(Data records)
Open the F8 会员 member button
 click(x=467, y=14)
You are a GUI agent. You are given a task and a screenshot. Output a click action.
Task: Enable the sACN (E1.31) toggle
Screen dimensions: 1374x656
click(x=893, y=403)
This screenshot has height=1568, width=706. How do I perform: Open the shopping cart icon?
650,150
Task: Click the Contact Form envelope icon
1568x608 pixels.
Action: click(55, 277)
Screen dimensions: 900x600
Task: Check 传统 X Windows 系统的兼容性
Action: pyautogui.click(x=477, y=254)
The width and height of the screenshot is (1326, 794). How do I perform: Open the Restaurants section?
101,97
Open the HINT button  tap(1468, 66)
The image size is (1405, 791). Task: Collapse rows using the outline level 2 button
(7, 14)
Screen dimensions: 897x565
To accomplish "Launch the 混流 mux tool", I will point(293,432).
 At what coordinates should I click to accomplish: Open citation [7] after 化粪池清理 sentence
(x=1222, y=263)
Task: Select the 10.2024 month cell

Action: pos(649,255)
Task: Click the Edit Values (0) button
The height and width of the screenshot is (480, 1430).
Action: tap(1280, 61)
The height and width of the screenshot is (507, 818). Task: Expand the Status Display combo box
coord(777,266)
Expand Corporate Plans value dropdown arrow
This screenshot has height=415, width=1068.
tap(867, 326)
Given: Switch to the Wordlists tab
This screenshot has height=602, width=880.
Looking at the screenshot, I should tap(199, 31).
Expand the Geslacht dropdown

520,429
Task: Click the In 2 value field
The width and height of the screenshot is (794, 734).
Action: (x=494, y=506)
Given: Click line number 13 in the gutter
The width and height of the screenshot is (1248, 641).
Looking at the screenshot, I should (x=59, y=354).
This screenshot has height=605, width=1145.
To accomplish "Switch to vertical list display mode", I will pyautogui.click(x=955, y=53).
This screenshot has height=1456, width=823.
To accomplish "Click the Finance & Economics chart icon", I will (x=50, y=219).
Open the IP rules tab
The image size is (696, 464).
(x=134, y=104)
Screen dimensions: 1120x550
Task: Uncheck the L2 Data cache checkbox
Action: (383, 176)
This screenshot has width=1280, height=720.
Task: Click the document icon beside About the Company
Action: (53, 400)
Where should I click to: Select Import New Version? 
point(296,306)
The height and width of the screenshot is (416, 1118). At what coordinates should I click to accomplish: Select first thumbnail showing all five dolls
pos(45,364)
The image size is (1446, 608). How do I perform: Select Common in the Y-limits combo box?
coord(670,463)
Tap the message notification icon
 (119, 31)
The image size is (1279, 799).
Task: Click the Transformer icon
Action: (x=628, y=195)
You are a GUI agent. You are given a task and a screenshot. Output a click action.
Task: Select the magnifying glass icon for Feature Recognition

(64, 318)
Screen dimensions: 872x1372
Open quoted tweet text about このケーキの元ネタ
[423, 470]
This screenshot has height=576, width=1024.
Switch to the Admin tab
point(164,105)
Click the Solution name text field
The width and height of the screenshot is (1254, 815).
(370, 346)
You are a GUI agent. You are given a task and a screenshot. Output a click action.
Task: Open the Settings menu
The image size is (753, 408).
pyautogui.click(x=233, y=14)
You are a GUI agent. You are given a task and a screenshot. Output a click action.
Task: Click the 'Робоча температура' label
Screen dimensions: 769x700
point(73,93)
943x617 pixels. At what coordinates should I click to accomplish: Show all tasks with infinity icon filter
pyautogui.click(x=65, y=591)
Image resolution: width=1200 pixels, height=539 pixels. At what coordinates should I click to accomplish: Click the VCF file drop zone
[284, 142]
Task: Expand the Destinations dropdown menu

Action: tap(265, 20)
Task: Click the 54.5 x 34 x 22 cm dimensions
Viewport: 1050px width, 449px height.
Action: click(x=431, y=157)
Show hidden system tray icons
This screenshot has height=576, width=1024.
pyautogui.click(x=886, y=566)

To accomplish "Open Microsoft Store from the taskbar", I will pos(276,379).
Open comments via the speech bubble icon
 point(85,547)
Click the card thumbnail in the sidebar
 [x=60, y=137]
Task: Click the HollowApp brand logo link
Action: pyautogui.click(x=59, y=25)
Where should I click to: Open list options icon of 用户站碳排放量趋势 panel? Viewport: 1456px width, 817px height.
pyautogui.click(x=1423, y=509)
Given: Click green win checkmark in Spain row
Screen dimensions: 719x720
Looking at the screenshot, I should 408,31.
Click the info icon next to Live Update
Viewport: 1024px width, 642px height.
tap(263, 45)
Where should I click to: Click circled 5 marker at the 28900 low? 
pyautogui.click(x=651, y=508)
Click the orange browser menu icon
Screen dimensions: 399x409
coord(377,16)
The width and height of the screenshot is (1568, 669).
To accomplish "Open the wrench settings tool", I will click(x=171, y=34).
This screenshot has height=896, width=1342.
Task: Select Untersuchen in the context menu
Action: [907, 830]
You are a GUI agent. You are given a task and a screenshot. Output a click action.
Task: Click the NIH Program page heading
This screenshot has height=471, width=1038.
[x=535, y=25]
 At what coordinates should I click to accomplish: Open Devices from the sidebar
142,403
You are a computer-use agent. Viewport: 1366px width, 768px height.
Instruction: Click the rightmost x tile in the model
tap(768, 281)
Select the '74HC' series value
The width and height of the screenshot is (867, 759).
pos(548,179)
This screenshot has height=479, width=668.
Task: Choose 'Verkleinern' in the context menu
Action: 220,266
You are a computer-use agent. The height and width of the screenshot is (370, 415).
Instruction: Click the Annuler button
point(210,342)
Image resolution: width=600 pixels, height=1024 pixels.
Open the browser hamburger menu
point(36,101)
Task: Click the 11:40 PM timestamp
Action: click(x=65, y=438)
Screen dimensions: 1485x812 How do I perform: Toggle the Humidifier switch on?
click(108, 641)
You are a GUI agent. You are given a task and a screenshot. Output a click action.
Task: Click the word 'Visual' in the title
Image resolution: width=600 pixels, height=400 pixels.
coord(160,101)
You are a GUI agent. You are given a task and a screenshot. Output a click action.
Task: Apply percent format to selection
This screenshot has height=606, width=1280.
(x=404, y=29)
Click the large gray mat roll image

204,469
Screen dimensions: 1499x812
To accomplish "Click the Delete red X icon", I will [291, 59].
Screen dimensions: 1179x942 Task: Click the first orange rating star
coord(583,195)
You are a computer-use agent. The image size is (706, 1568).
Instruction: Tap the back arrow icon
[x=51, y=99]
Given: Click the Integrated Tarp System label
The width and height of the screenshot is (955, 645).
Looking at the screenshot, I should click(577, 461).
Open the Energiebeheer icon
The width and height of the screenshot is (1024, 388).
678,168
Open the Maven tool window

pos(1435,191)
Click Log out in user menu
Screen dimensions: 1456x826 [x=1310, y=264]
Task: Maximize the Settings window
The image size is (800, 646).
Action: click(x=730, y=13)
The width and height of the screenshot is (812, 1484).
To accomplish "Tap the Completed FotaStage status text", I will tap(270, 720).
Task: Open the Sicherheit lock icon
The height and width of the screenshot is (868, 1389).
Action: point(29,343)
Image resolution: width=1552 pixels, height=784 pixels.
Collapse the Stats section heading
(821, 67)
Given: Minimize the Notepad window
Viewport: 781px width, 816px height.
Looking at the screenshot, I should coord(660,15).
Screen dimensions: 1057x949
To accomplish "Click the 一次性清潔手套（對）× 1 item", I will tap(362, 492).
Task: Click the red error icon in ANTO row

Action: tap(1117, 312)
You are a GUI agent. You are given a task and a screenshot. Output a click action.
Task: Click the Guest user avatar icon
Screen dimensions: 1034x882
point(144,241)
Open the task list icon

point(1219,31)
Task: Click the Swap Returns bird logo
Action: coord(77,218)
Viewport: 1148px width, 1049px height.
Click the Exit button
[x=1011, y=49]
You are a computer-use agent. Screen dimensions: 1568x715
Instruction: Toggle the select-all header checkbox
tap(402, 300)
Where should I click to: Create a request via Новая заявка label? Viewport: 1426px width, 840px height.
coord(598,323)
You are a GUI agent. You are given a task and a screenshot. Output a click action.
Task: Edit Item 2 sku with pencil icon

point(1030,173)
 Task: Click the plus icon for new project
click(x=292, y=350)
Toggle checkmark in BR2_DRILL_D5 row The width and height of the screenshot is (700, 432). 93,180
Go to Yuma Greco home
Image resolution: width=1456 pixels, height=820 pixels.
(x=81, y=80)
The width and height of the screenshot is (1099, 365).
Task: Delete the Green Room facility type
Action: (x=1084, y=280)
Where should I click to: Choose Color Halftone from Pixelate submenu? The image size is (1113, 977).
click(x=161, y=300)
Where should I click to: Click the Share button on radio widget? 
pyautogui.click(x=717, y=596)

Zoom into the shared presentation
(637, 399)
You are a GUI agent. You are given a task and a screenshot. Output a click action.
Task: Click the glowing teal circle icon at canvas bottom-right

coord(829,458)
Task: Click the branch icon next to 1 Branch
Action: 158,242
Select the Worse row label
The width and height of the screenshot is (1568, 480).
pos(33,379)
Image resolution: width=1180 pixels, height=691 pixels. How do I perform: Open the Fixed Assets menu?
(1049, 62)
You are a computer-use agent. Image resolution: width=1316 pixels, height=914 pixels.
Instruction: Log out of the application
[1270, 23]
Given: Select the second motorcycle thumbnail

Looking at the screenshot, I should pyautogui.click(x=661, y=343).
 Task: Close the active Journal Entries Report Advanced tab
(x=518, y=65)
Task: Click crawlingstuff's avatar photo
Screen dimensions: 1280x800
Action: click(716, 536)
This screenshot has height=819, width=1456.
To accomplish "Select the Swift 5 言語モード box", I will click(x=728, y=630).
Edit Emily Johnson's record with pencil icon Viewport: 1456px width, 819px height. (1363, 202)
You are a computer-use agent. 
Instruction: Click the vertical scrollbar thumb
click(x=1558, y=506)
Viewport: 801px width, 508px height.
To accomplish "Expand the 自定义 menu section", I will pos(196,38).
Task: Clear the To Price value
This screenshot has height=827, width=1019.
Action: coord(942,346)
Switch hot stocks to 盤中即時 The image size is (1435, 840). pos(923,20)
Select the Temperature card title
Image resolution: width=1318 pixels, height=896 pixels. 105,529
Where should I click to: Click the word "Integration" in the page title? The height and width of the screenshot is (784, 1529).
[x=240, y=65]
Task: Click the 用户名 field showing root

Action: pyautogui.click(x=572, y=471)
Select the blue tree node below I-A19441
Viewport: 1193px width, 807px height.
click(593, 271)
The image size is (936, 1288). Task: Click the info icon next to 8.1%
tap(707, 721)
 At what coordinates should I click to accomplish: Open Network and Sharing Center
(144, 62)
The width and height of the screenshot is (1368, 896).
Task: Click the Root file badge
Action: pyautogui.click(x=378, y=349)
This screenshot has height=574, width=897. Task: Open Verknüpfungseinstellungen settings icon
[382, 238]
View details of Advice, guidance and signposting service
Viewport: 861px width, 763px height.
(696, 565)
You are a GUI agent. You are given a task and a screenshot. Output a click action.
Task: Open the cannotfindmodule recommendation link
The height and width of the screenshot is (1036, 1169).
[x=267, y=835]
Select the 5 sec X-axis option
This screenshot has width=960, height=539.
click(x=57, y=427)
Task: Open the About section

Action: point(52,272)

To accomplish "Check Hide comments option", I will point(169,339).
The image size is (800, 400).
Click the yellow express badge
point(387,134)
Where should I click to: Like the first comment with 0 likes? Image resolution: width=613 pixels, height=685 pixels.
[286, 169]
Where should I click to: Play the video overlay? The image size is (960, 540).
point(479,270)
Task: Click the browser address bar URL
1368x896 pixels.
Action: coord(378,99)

◆ **Task goal**:
Restate the records above verbatim up to and including the line containing "This screenshot has height=605, width=1145.".

◆ **Solution for this problem**:
Open the F8 会员 member button
 click(x=467, y=14)
You are a GUI agent. You are given a task and a screenshot. Output a click action.
Task: Enable the sACN (E1.31) toggle
Screen dimensions: 1374x656
click(x=893, y=403)
This screenshot has height=1568, width=706. How do I perform: Open the shopping cart icon?
650,150
Task: Click the Contact Form envelope icon
1568x608 pixels.
Action: click(55, 277)
Screen dimensions: 900x600
Task: Check 传统 X Windows 系统的兼容性
Action: pyautogui.click(x=477, y=254)
The width and height of the screenshot is (1326, 794). How do I perform: Open the Restaurants section?
101,97
Open the HINT button  tap(1468, 66)
The image size is (1405, 791). Task: Collapse rows using the outline level 2 button
(7, 14)
Screen dimensions: 897x565
To accomplish "Launch the 混流 mux tool", I will point(293,432).
 At what coordinates should I click to accomplish: Open citation [7] after 化粪池清理 sentence
(x=1222, y=263)
Task: Select the 10.2024 month cell

Action: pos(649,255)
Task: Click the Edit Values (0) button
The height and width of the screenshot is (480, 1430).
Action: tap(1280, 61)
The height and width of the screenshot is (507, 818). Task: Expand the Status Display combo box
coord(777,266)
Expand Corporate Plans value dropdown arrow
This screenshot has height=415, width=1068.
tap(867, 326)
Given: Switch to the Wordlists tab
This screenshot has height=602, width=880.
Looking at the screenshot, I should tap(199, 31).
Expand the Geslacht dropdown

520,429
Task: Click the In 2 value field
The width and height of the screenshot is (794, 734).
Action: (x=494, y=506)
Given: Click line number 13 in the gutter
The width and height of the screenshot is (1248, 641).
Looking at the screenshot, I should (x=59, y=354).
This screenshot has height=605, width=1145.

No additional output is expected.